Dans les précédents articles sur la longue marche des Réunionnais pour faire appliquer la loi d’égalité Vergès-Lépervanche du 19 mars 1946, Eugène Rousse nous a notamment présenté les dures batailles qu’il a fallu mener pour l’alignement du SMIC, des allocations familiales, de l’indemnisation du chômage et des autres prestations sociales de La Réunion sur celles de France. Aujourd’hui, l’historien évoque un autre type de combat pour faire appliquer les principes de la République : celui pour faire respecter les libertés publiques et les droits humains dans une société de type totalitaire.

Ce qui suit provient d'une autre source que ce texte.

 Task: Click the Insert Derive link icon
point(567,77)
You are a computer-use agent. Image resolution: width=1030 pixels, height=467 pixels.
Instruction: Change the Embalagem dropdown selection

Au cours des décennies qui ont suivi le vote de la loi du 19 mars 1946 et singulièrement après le vote de la Constitution du 4 octobre 1958, on assiste à La Réunion à une volonté de priver les communistes et leurs sympathisants de tout moyen d’expression.
Dès 1949, la droite majoritaire après le scrutin du 9 octobre décide d’exclure les communistes et apparentés de toutes les commissions de l’assemblée départementale. Ils resteront frappés par une telle mesure jusqu’en 1988. En séance plénière, ils ne peuvent donner leurs points de vue sur d’importants dossiers, comme l’envoi de 136 familles réunionnaises à la Sakay (à Madagascar) en 1952, ou l’implantation de la route dite “en corniche” en 1954, dont nous payons encore aujourd’hui très lourdement les conséquences.

Paroles interdites

Lors de l’examen de ce dernier dossier, le président Roger Payet n’hésite pas à sommer le conseiller général communiste Henri Lapierre de se prononcer pour ou contre le projet de l’administration, en le privant de la possibilité de donner son avis, ni avant, ni après le vote.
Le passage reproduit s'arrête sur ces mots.